Databricks Community

alan_mazan · ‎01-18-2024

Environment isolation is a critical practice in all of software engineering, essential for ensuring application stability, security, and efficient development. By separating environments into CI/CD stages like development, testing and production, disruptions in live applications due to development activities are prevented and conflicts from different software dependencies are avoided. This separation is crucial for a predictable and controlled development process, especially in complex software projects. Additionally, environment isolation enhances governance and security by protecting from unauthorized access and allowing the implementation of “least privilege principle” access control onto assets such as data, code or the execution control.

Due to its multifaceted nature proper environment isolation is a complex topic for any software or data platform. This blog post will be exploring the multiple dimensions of how environment isolation works on the Databricks Data Intelligence Platform and will offer some best practice for customers to follow.

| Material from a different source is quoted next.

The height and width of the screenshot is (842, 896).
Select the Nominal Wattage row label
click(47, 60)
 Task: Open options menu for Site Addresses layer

It is assumed that the reader is familiar with the basic concepts of Databricks like Workspaces, Tiering, Clusters, Notebooks, Databricks File System, Unity Catalog and Delta Sharing as well as cloud concepts such as virtual machines and cloud storage.

Overview

Environment isolation on Databricks happens via multiple dimensions. At the top level, environments are isolated by Databricks accounts, followed by “between-workspace isolation”, followed by “within-workspace isolation”.

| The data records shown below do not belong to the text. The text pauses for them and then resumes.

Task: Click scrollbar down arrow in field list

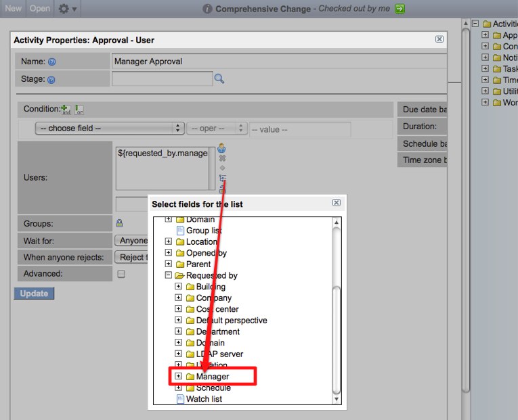Action: click(337, 399)
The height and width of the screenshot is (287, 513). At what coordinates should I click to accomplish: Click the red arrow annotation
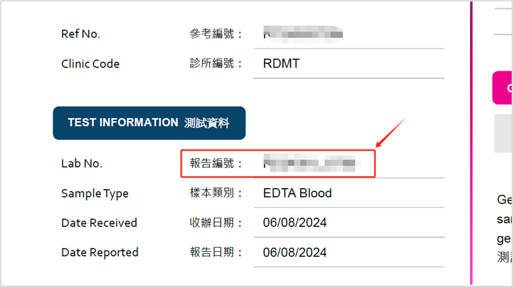390,131
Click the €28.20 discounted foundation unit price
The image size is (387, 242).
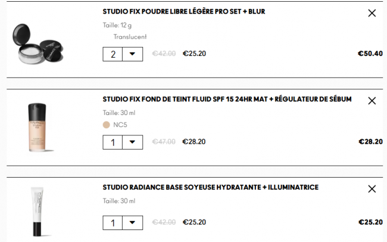(194, 142)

Databricks Account Overview

Databricks Account Isolation

A Databricks account holds a collection of Databricks workspaces, corresponding account level configurations (e.g. feature enablement) one Unity Catalog metastore per cloud region and a single IdP integration (e.g. SSO + SCIM via AAD). Unity Catalog manages all data access permissions (except for DBFS access) and is physically located on a cloud storage bucket.

Databricks Workspace (physical)

There are two fundamental differences between Azure and AWS:

On Azure there is a 1:1 mapping between Databricks account and AAD tenant. On AWS the relation is more relaxed i.e. one Databricks account can map onto multiple AWS accounts.
On Azure there is no limit on how many Databricks workspaces can be created. On AWS there is a limit of 50 workspaces (for Enterprise tier).

Relation Account <> Workspace for AWS and Azure

Usually customers use one Databricks account per data platform. Reasons to use multiple accounts could be:

Very strict isolation requirements for CI/CD stages (dev, staging, prod) usually in regulated industries.
Hitting the AWS workspace limit when following a “one workspace per team” architecture (see next section).
Multi-cloud architectures - Running workspaces on multiple cloud providers requires at least one Databricks account per cloud provider.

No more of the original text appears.